Summer vacation is vastly approaching and baseball season is well underway. Many travelers will frequent U.S. cities this summer, selecting to take in a ballgame for a taste of that city’s sporting culture. And if you aren’t familiar with U.S. baseball, there are a few etiquette suggestions you might want to consider before stealing a foul ball from a three-year old and winding up on the JumboTron for all of the wrong reasons.
Don’t Do The Wave: You might not be a baseball fan, but you have decided to head up to St. Louis to see a game. Even if there are supposed “fans” doing the wave, resist the urge to jump up out of your seat and join in. This practice usually comes at the worst moments, like when the home team’s closer is trying to end the game with the bases loaded. Among baseball diehards, the wave is far from a celebrated tradition at U.S. ballparks. Some ballparks know this better than others, but just because you are on vacation at the ballpark doesn’t mean you should stand up and wave your hands in the air like you just don’t care.

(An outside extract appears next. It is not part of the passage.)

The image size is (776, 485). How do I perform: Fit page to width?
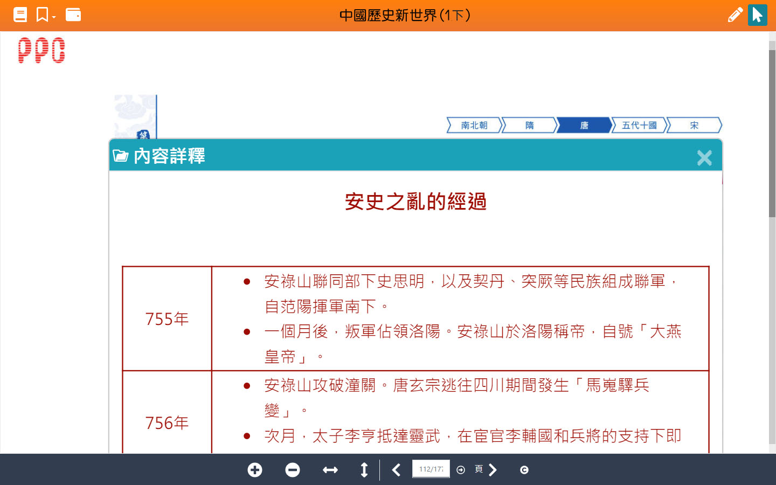330,470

Don’t Gossip The Entire Game: I sat behind a man the other day at Coors Field in Denver. He gossiped the entire game, detailing the many romantic failures of his roommate. There are times and places for dishing out gossip, but I’m not sure the ballpark is one of them. If you are planning on catching a baseball game on your summer vacation to New York or down to Miami, you should by definition be there for the game. A little outside chatter won’t irk baseball fans, but an entire game discussing everything but baseball is certainly a different kind of no-no in this game.
Seek Out the Ballpark Food Specialty: While dining at the ballpark can be pricy, each stadium tends to have a classic meal, usually a hot dog with a twist. For the Dodgers in LA, it is the Dodger Dog. For fans at Fenway in Boston, it is the Fenway Frank. Don’t be that guy that gets a salad. Do your research for the stadium’s staple and get busy chowing down before the first pitch.
Be Respectful At Visiting Parks: Many baseball fans travel with their teams, turning the regular season into a travel adventure of going ballpark to ballpark, city to city. You might love your team as much as the next guy or gal, but you don’t need to be a jerk at visiting ballparks. Cheering is expected, but fistfights with fans are not. Know that there are probably families around you and hometown fans who might already be down about losing.
Watch Out For Packaged Ticket Deal Days: Many ballparks have their own days where giveaways are in abundance or a certain flat packaged price is offered for tickets, food and parking. If you are on a budget but dying to see a game in San Francisco, do your research and figure out what days you might get more bang for your buck.
Are you a baseball fan? What other tips would you lend those taking in a game this summer at a ballpark?